Rotary in Auckland and a host of celebrities are coming together to fight polio.
`Ride a Train to Enable Others to Walk Challenge’ is on November 1 from 8am-6pm.
Starting from Britomart Station, the ‘Tag You On Tag Polio Off’ Rotary fundraiser will have celebrities including politicians, business leaders and corporate head honchos hopping in and out of the train on different stations to help raise funds for End Polio Now Challenge. Leader of opposition Simon Bridges will board the train at Britomart station. There will be local politicians including Simeon Brown hopping onto the train from Panmure Station. Regular train commuters may be in for a treat as Miss New Zealand Lucy Brock is also scheduled for some train travel with the Rotarains.
The train from Britomart will cover about 40 stations during the day.
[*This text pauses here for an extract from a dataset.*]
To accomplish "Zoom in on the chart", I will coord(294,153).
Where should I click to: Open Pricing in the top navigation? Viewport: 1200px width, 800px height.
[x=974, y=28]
It will be all go, with Rotarians behind the initiative, Past District Governors Jennie Herring (District Chair Rotary Foundation) and Ron Seeto and incoming Governor Elaine Mead, determined to make it an event to remember.
The concept is a team (dressed in red End Polio apparel) will ride the Auckland Transport (AT) Train Network and at each station a local Rotary Club (also dressed in red End Polio apparel) will symbolically hand over donations for the End Polio Campaign to the Polio Team riding the trains.
There will be plenty of photo opportunities in trains as well as the platforms with a sea of red-wearing Rotarians from different clubs waiting to greet the team or board the train for a couple of stations.
AT has given permission for Rotary Districts 9910 and 9920 to undertake the event.
The idea behind the Ride a train to End Polio Challenge was inspired by Rotarians Mark Anderson from the Rotary Club of Beecroft, Sydney, who along with his autistic son Dave, took on the phenomenal challenge of starting at 4.30am at Epping Station and covering 187 stations in one day.
They finally finished the train ride at Cronulla Station, Sydney, at 11.50pm. They were joined by other Rotarians and managed to collect a whopping $240,000 in donations. A 2:1 match from the Bill and Melinda Gates Foundation meant the final amount donated was $720,000.
In the Rotary Calendar, October 24 is World Polio Day. Rotary has been working to eradicate polio for more than 30 years and, since 1979, has vaccinated more than 2.5 billion children.
The virus now exists in only two countries, Afghanistan and Pakistan, and Rotary’s new goal is to contribute $50 million per year over three years to make the world polio-free.
It will be only the second human disease in history, after smallpox, to be eradicated.